Cette affaire survient dans un climat de répression généralisée, a estimé de prime abord, l’avocat et défenseur des droits de l’Homme, Me Abdelghani Badi. Une répression qui vient faire taire toute voix discordante. Toute opinion divergente de celle de l’autorité politique est tue, emprisonnée et même diabolisée. « Les articles du code pénal régissant les délits d’opinion et les délits politiques sont des lois élastiques, flexibles et modulables à souhait. Toute action politique pouvant avoir un résultat est aujourd’hui criminalisée par le pouvoir politique », explique Me Badi. Ce dernier, regrette en outre, que la « fermeture imposée par le pouvoir algérien empêche les journalistes et les citoyens de pouvoir se solidariser avec Ihsane El Kadi, qui bénéficie d’un soutien et d’une solidarité impressionnante à l’international. Le pouvoir désire imposer un climat de terreur au sein des journalistes, des avocats, des académiciens et des élites. C’est pour ça que Radio M et Maghreb Emergent, qui donnent la parole à tout le monde, ont été ciblés. Le pouvoir estime être l’incarnation de l’Etat en distribuant les bons et mauvais points en matière de patriotisme et de nationalisme », conclut Me Badi, avant de laisser la parole à Me Mostefa Bouchachi. Ce dernier est catégorique “Ihsane El Kadi n’a commis aucun crime ou délit punis par les lois de la République algérienne, ni dilapidé les deniers publics. Ces poursuites sont purement politiques, pour avoir été une lueur au milieu des ténèbres, en accordant la parole à tous, en ces moments difficiles et délicats que traverse l’Algérie actuellement. L’objectif étant d’éteindre cette lueur ».

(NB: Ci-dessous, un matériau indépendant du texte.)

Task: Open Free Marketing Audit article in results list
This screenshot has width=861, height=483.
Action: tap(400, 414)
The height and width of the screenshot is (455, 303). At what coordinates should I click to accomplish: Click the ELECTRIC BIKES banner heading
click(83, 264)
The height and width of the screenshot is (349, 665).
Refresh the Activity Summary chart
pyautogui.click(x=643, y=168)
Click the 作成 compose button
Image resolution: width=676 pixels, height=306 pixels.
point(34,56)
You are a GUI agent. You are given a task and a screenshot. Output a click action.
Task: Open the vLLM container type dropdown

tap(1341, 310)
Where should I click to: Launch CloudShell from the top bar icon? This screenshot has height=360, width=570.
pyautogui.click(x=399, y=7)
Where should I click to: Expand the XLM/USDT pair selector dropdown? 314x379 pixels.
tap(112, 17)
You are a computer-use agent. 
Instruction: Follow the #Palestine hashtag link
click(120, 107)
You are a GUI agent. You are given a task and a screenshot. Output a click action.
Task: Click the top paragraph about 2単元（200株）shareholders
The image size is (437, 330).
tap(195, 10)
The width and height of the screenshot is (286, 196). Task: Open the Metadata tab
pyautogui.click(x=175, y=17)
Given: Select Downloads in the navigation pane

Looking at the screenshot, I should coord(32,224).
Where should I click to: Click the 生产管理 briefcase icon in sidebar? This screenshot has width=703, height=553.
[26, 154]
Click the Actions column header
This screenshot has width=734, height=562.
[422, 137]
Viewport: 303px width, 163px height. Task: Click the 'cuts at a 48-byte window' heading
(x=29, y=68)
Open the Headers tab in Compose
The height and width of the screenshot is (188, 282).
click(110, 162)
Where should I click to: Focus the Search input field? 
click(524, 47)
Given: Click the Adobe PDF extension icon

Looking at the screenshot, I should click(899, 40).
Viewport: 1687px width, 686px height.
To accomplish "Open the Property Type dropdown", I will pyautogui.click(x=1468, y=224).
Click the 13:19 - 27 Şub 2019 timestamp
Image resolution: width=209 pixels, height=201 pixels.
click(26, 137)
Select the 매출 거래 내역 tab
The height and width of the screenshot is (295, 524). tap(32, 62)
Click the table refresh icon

Pour le ténor du barreau d’Alger, les lois sont là pour être respectées ; pour être au-dessus de tous. « Quand on poursuit le PDG de Sonatrach ou d’Air Algérie, on ne ferme pas les deux sociétés ! Les textes sont clairs et on en arrive à la conclusion que l’unique objectif de ces poursuites est de censurer et de faire taire ce média qui laisse s’exprimer des voix discordantes et contradictoires pour enrichir le débat », estime Me Bouchachi qui regrette l’« instrumentalisation du pouvoir judiciaire pour donner de la légitimité à ce genre de poursuite judiciaires, qui touchent des milliers d’Algériennes et d’Algériens ».